Last night we went to a fund raiser for the organization BYkids.  BYKids give 5 kids, each year, the tools to create a documentary about their life and package them to show to a worldwide audience.  Great idea.  Having just seen Baghdad High where four kids documented their life, through a hand held camera over the course of the year, was incredibly powerful and I would hope that it will be seen by a vast audience. 

What was impressive about last nights event that it was put together by a 17 year girl who is a junior in high school.  She is the daughter of a couple we became friends with when we lived in Chappaqua 10 years ago.  We have kept up our friendship and I get together with the Mom a few times a year for lunch.  Their daughter, who I knew when she was 8, is now six feet tall and beautiful, just marks how much time has passed.  Is everyone taller than me?  She did a fantastic job last night and it is quite impressive that she pulled off this event and raised a significant amount of cash for BYkids.  Bravo.

Jessica came to the event with Fred and me.  She too had not seen the majority of people at the event in 10 years.  One person at the event I actually worked for briefly.  Helped him target new business.  Our families were friends and our kids were all the same age.  We’d hang out on Sunday afternoon with the kids eating and drinking.  A very suburban thing to do.  His company wasn’t my thing but it kept me busy as I was also working for Silicon Alley Reporter at the same time and realized quickly that was where I wanted to spend all my time.  It was really nice to see him last night.   No surprise to me, he has grown his business and done really well.  Very entrepreneurial guy. 

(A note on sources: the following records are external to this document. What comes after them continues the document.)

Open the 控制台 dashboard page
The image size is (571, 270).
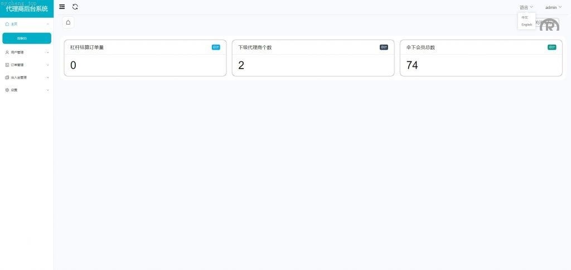[27, 38]
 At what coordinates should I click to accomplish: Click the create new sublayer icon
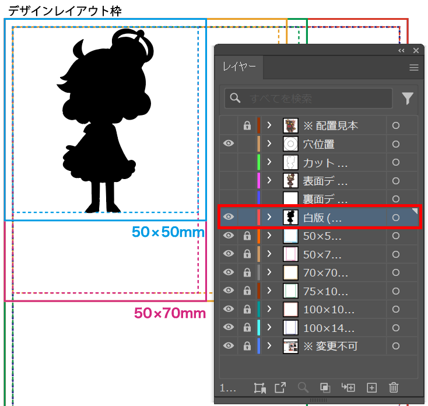click(x=348, y=387)
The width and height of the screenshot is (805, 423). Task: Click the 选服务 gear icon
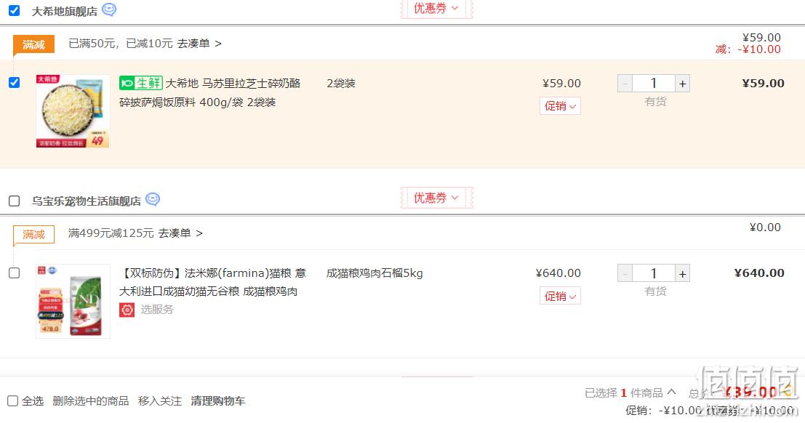(x=127, y=310)
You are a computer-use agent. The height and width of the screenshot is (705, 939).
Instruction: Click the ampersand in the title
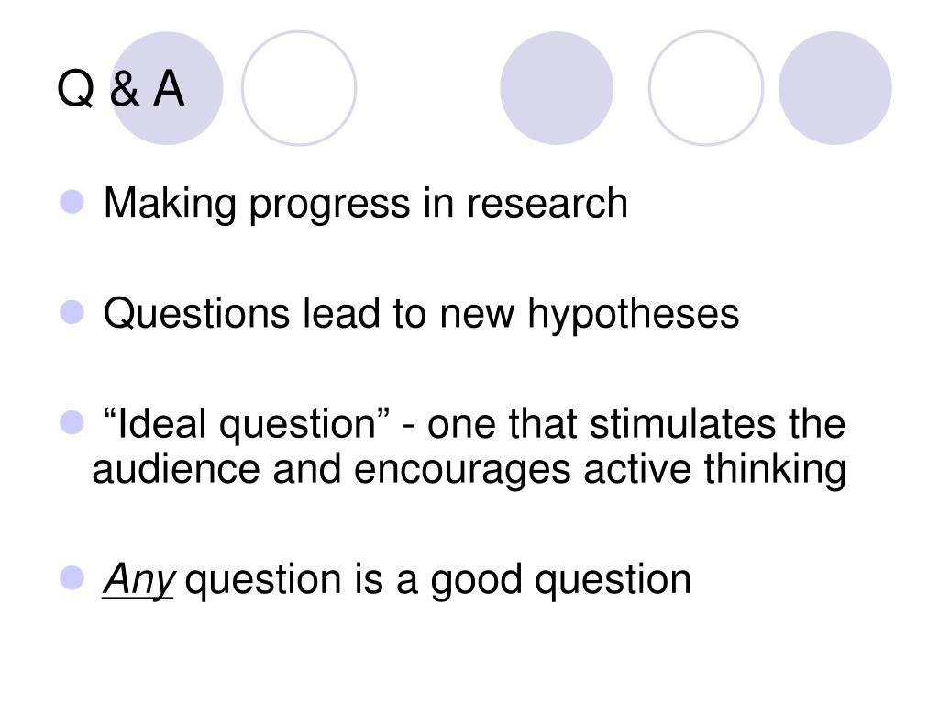pyautogui.click(x=124, y=89)
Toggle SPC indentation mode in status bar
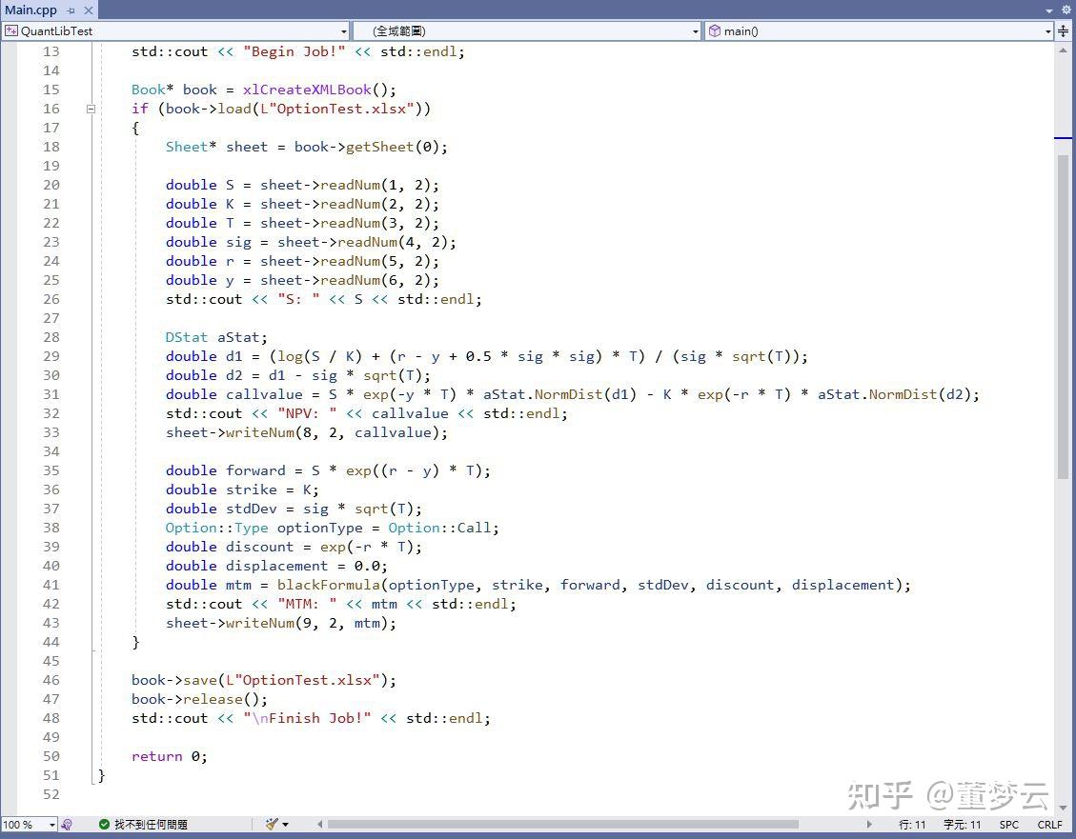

Last night, he said to me "you never liked Chappaqua".  It wasn’t quite that but I always had one foot in the city.  I never wanted my head to leave the city.  In many ways, my life in the city has benefited from our 5 years in the suburbs (Fred refers to that time as our time in purgatory).  I take in the city with gusto every day.  I also thank my lucky stars that I live here every day.  My friend wanted to know if the kids have any interest to return to suburban life.  I laughed and said our kids are total urbanites.  He asked me what was it that I don’t like.  It is simple, I don’t like the woods.  Obviously there is more to it but that is the simple answer.

For Jessica, the night was interesting too.  She said that if we had stayed, she would have been just like all the kids there.  She is so completely different than all those kids.  The difference between city kids and suburban kids at that age is huge.  Being empowered at an early age to own your own town breeds a certain maturity at a young age. 

When we left ( which was early ), Jessica thanked us profusely.  She said the best decision we ever made as parents is leaving the suburbs.  She talked to Emily on the phone and continued to espouse that same thing.  Who knows that life would have been if we had stayed but lucky for us we didn’t.  Jessica is right, it was not only the best decision we made for her but it was the best decision we made for us. 

Comments (Archived):

  1. gregory

    this suburban/urban gap is especially profound here in india, where the difference is more accurately described as urban/rural …. the other day i had to come to bangalore in a car, piled some village kids into it, and brought them to their first mall, first escalator ride, first elevator ride …. they took it all in pretty easily, india teaches non reaction in both spheres, but i undertand it that the entire value system of the rural is to maintain the exisitence of that way of life, which is seasonal, only reluctantly cash-based, and in some ways they are the most important people in the country, they grow the food.

    suburbs will be the new artist/bohemian locations when gas gets to 10 bucks a gallon, and then be (re)gentrified when electric comes in… the never ending cycle, artists then yuppies then artists then yuppies

  2. harsh

    I disagree with the above commenter. Suburbs will not emerge as new centers of art. Maybe a decentralization will occur, in which city centers become less dense. But those interested and involved with art and culture will always remain close to cities. The city is too valuable as a muse for many.

    For example, the gentrification of SoMA in SF has not driven artists into the suburbs. They just begin to occupy other areas within or close to the city.

    More on this: “During the mid-1960s in San Francisco, the bohemian center of the city shifted from the old Beat enclave of North Beach to Haight-Ashbury (pictured) as a response to gentrification. Haight-Ashbury itself has now fully gentrified, and the San Francisco bohemia moved on to other parts of the city like the Lower Haight, the Mission District, and SoMa, all of which are themselves gentrifying.” – wikipedia

    Raising kids in the city is fantastic, if one can afford to do so.